WORK ORDER - This exercise calls for retyping every line below exactly, with the images omitted.

MATERIAL TO PROCESS -
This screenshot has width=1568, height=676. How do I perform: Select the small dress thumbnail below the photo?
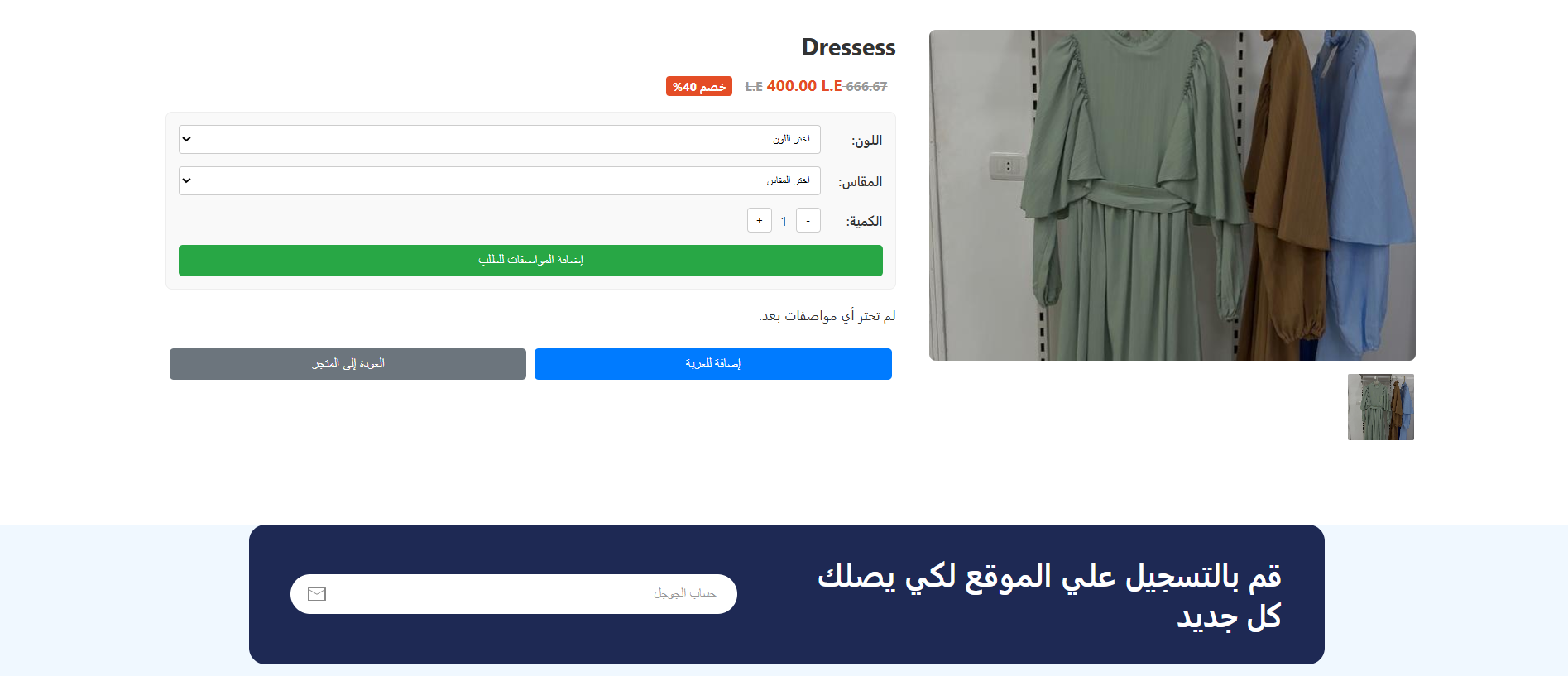[1381, 407]
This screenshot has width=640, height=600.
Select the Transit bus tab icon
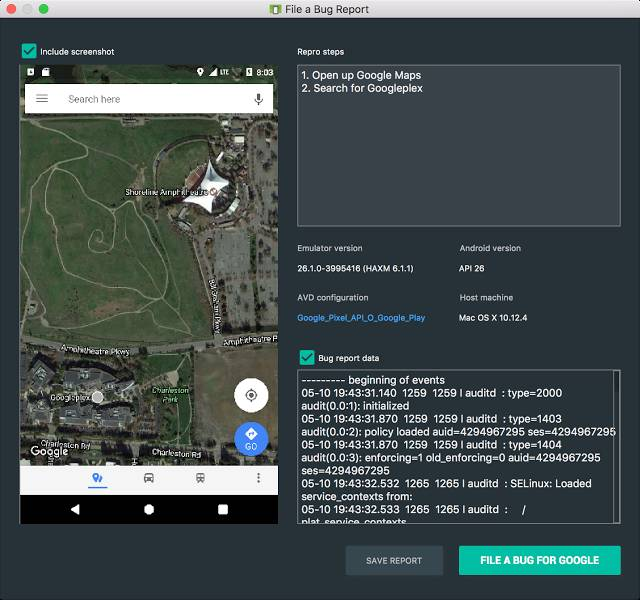tap(200, 478)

RESULT OF THE EXERCISE -
This screenshot has width=1568, height=676. How do I perform: Select the small dress thumbnail below the photo?
[1381, 407]
This screenshot has width=640, height=600.
Select the Transit bus tab icon
tap(200, 478)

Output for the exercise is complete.